A pack-a-day smoker can spend up to $2,000 a year on their habit, which makes quitting good for your health and your bank account.

Whether you've been smoking for a few months or for the past 40 years, experts say now is the time to quit smoking and start rebuilding your health. Researchers with the Health Department say that tobacco use continues to be the single largest preventable cause of death and disease in the United States. Each year, Americans spend more than $170 billion on medical care related to smoking.

Despite those numbers, Dr. Chris Mertes with Carilion, says for many people-- the motivation to quit smoking only comes after a newly diagnosed illness, like cancer or a heart attack.

"Whether it is affecting the brain, the vision in our eyes, it causes heart disease as well as lung disease and lung cancer," he explains. "It used to be that we would think about smoking affecting peoples lungs and heart, but it's really more organ systems than just that."

Dr.
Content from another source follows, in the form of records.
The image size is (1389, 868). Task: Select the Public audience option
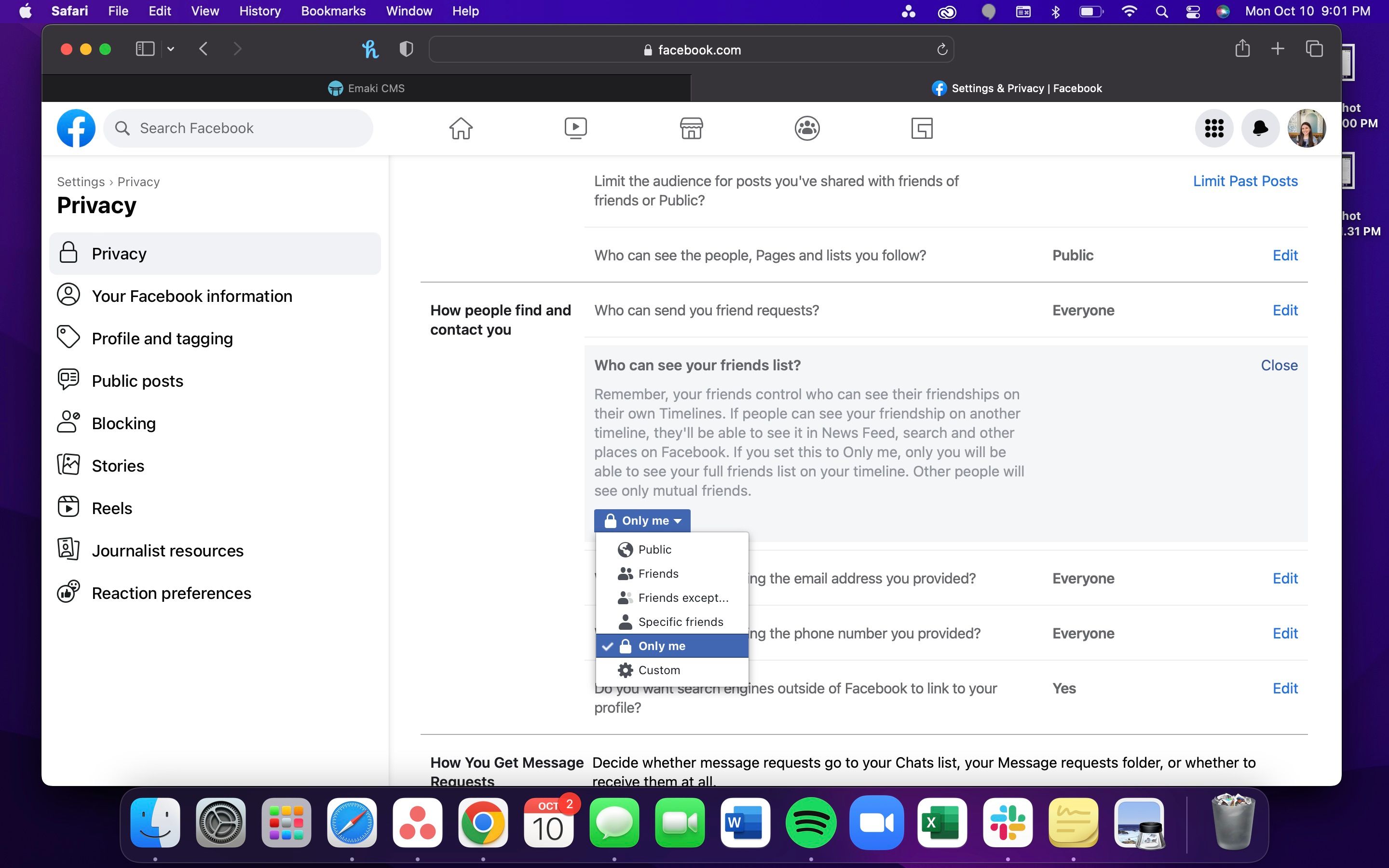(x=654, y=549)
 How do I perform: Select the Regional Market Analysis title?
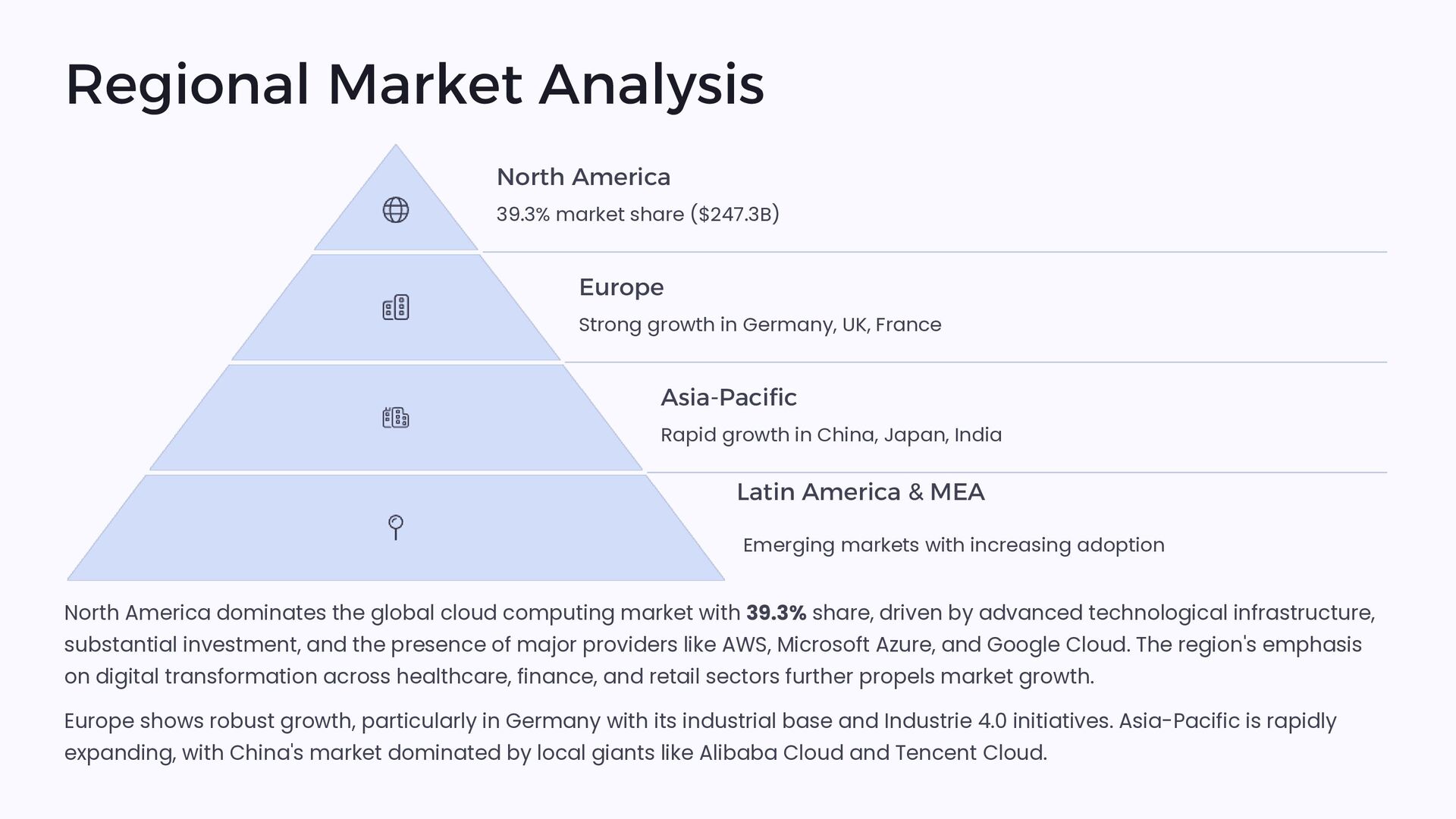pos(414,84)
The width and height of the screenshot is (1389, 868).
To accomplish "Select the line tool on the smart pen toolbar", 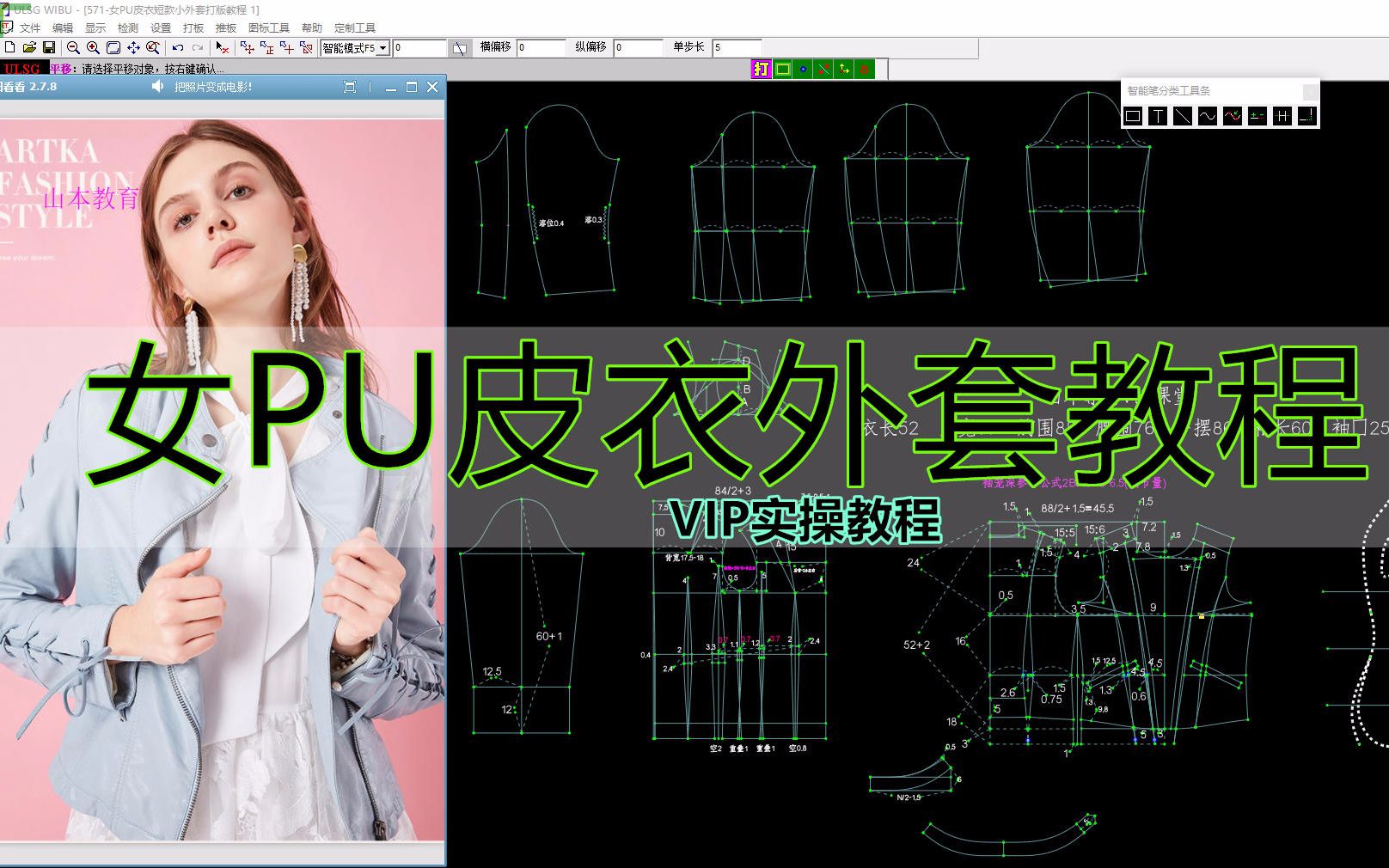I will [x=1183, y=115].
Mertes says smoking can also lead to a longer recovery process after surgery and can eventually lead to arthritis as well.

While the road to quit smoking can be a long and bumpy one, doctors say the first step to quitting is actually wanting to. The first question Dr. Mertes asks his patients is if they like smoking. He says if they enjoy smoking and are quitting because someone else wants them to, there's not going to be a lot of motivation to go quit smoking for good.

For people who are ready to quit, the treatment process can range from a nicotine replacement, like gum or a patch, to medication that would help reduce irritability and cravings.

It's also important to keep your thoughts positive-- reminding yourself that you can quit. Dr. Mertes suggests taking some time to tell your friends and family about your goal so you can build up a support team. He says one of the biggest motivators to quit can come from your family and friends.

"Set them up not to have a cigarette waiting for your or not to buy that pack of cigarettes for you," he says. "You might have to change who you spend your time with. If all of your friends are smokers, it might mean a little bit of time away from them or having them respect that they're not going to smoke while you're around them."

The CDC says the average American tries to quit smoking anywhere from eight to eleven times before they kick the habit for good, so just because you fall off the wagon and have a cigarette-- don't give up. Start over with your goal and make 2017 the year your quit smoking for good.